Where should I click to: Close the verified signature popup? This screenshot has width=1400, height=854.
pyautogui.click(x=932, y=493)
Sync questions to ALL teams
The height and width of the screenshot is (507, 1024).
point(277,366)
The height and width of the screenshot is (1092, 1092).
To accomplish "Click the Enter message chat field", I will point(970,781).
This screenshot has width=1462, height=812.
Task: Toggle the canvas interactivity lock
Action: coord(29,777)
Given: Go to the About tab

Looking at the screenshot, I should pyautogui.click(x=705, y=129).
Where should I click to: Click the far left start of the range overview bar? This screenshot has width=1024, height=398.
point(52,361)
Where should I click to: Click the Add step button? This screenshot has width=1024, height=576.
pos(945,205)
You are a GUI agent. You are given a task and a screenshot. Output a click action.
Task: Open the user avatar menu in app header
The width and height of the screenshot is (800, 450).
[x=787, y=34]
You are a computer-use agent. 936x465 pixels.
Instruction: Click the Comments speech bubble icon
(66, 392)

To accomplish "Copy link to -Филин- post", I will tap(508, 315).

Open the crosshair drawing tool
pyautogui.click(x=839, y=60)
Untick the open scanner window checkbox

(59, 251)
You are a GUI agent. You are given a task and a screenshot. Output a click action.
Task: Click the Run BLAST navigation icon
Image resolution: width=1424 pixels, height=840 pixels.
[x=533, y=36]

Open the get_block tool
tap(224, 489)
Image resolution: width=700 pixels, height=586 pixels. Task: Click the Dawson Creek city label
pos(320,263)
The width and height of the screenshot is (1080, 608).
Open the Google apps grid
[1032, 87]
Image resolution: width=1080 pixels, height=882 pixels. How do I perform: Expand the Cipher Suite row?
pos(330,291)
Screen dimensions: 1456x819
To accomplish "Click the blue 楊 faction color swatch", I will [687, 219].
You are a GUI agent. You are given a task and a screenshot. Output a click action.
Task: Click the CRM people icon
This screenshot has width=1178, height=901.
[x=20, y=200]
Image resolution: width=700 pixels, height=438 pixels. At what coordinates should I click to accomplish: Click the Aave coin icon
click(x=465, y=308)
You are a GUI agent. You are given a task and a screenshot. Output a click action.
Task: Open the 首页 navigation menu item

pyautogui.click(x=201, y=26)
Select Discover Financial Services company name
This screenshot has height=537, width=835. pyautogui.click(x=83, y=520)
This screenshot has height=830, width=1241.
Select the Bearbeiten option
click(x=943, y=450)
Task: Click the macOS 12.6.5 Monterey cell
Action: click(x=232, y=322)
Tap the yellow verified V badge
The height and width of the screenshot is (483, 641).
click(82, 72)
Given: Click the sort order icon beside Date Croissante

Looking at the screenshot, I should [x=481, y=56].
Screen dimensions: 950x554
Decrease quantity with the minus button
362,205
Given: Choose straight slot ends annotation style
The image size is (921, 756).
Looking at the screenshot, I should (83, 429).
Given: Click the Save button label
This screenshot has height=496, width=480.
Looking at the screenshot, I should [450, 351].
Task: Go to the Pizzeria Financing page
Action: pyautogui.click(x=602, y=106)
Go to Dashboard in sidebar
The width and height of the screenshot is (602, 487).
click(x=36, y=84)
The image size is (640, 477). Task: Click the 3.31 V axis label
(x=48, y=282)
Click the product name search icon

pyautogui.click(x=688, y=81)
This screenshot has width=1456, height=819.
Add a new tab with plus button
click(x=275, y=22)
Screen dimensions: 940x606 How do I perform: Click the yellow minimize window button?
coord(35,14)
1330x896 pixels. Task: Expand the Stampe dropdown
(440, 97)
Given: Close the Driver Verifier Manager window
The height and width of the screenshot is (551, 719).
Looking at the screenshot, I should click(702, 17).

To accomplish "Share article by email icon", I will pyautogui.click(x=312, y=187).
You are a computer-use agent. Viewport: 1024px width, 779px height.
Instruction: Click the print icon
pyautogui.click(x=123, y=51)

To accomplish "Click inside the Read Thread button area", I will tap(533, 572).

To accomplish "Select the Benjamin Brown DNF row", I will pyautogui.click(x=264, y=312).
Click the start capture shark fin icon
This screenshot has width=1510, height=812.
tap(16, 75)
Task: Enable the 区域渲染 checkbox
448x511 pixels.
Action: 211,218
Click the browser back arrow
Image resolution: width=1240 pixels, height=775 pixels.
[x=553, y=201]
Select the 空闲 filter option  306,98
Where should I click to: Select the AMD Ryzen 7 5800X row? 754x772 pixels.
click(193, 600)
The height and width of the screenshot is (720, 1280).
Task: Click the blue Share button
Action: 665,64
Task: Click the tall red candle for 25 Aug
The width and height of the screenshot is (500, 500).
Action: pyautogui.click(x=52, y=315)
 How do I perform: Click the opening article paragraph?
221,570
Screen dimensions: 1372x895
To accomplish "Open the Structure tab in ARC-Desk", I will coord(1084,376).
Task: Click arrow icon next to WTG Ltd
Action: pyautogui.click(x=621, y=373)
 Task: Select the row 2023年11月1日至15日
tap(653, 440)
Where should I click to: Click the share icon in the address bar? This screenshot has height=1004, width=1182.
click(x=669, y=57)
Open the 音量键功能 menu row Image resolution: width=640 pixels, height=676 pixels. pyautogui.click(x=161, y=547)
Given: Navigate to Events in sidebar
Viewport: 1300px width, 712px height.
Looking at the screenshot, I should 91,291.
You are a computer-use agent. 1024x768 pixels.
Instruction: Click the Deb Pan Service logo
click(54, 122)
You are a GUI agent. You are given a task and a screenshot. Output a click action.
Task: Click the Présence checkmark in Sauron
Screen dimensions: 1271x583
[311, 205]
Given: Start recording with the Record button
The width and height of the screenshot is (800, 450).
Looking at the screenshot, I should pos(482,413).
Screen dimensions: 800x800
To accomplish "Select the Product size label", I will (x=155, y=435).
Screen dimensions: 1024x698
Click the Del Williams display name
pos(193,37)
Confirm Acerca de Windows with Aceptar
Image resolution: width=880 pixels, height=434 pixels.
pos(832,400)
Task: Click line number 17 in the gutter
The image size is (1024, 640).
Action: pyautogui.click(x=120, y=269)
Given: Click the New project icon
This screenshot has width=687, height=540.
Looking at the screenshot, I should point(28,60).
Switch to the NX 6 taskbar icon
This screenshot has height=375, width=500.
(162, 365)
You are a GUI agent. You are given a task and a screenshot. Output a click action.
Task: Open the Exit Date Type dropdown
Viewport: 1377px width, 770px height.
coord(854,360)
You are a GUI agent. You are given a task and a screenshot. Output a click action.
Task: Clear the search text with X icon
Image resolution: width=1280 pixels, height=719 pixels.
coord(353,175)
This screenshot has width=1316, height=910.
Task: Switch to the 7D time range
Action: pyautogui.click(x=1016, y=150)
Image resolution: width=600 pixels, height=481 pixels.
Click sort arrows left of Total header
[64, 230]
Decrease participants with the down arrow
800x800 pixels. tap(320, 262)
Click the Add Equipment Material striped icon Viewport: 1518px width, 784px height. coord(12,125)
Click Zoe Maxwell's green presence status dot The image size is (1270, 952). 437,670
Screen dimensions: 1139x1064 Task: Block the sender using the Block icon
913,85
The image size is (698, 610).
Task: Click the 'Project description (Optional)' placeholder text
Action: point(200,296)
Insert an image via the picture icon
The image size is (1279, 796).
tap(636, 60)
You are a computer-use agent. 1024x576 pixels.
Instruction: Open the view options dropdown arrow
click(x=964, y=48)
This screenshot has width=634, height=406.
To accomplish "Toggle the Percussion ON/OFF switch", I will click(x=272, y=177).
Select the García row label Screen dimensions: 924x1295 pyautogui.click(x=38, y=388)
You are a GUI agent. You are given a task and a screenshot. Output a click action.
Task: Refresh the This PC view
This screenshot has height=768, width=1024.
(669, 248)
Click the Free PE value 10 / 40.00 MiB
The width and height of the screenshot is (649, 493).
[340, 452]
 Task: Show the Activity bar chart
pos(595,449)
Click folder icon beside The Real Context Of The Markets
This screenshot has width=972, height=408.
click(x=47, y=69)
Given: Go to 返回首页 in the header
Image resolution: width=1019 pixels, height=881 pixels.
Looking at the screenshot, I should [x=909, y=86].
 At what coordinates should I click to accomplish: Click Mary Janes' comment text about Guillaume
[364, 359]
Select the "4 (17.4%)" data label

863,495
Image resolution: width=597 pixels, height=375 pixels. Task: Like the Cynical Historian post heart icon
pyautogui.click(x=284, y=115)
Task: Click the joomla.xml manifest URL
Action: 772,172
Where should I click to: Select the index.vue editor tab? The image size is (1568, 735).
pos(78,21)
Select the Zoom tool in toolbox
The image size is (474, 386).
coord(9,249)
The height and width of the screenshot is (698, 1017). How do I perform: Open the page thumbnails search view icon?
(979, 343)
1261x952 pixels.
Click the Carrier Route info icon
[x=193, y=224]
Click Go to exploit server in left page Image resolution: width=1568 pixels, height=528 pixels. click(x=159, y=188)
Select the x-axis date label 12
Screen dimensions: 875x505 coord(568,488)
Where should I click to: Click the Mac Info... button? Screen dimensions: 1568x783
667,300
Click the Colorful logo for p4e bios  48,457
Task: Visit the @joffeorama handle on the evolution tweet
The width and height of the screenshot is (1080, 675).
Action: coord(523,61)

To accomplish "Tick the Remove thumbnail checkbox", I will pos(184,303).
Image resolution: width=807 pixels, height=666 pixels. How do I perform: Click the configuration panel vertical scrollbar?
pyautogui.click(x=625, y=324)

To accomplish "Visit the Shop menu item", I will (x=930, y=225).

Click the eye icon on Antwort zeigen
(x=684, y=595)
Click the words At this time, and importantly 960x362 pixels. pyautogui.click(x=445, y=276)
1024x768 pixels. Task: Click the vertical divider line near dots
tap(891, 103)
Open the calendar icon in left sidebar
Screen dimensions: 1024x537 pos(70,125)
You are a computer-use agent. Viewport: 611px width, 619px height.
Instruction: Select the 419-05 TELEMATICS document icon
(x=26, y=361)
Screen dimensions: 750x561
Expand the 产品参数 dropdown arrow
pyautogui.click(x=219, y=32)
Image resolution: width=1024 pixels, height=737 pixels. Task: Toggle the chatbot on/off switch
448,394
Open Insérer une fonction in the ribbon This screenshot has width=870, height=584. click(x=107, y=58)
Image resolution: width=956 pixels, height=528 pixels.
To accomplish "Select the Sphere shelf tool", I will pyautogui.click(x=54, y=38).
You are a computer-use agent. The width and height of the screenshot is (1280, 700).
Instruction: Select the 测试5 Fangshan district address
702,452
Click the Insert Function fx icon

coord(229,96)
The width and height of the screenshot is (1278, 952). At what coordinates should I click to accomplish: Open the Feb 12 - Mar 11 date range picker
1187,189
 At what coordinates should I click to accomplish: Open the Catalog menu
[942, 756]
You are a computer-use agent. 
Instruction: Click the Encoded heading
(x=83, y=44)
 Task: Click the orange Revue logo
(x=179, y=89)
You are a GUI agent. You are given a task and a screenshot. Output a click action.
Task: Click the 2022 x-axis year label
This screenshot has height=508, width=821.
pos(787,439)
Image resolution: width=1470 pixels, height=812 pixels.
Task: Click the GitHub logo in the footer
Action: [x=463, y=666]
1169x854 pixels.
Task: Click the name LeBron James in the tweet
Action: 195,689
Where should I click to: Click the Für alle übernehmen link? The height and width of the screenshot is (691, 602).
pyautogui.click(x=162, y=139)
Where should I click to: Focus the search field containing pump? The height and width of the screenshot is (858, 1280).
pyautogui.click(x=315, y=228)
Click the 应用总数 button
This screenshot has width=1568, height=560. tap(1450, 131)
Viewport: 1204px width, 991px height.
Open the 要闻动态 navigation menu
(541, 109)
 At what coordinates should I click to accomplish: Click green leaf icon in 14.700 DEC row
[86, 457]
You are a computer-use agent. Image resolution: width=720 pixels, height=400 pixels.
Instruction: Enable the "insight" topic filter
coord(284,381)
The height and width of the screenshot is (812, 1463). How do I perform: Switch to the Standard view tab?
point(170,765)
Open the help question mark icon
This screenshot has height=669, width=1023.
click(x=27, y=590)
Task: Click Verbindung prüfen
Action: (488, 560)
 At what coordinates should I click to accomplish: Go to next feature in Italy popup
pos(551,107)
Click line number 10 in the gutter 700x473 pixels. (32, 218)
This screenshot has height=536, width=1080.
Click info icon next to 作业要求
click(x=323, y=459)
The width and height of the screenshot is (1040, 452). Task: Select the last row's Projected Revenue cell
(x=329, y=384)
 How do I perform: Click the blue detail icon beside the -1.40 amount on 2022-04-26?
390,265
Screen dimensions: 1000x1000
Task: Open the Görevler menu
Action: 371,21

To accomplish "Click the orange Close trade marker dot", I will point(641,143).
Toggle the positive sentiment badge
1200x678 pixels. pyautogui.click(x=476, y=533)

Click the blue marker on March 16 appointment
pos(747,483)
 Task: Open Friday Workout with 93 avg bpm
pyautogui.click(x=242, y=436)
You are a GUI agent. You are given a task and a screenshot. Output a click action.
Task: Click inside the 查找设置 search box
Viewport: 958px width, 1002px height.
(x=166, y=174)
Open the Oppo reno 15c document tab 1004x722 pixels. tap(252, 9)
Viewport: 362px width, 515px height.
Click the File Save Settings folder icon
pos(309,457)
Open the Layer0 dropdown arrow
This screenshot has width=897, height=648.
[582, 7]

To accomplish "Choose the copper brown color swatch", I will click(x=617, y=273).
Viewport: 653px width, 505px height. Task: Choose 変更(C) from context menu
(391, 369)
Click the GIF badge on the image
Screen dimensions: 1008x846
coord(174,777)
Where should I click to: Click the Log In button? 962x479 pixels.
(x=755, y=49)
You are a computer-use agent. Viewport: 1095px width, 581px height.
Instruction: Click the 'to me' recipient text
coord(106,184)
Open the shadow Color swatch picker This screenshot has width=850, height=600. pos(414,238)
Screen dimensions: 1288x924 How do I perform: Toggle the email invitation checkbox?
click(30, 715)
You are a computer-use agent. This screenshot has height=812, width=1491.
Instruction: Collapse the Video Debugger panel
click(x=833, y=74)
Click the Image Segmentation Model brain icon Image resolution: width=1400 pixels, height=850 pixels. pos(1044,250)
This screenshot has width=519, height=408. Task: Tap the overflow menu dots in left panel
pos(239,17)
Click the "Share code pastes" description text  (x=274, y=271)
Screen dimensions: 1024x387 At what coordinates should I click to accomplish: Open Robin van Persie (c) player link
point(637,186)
•••
**What is needed**
The lines holding the string "number" are what is needed from the material above.

**Task result**
Task: Click line number 17 in the gutter
Click line number 10 in the gutter 700x473 pixels. (32, 218)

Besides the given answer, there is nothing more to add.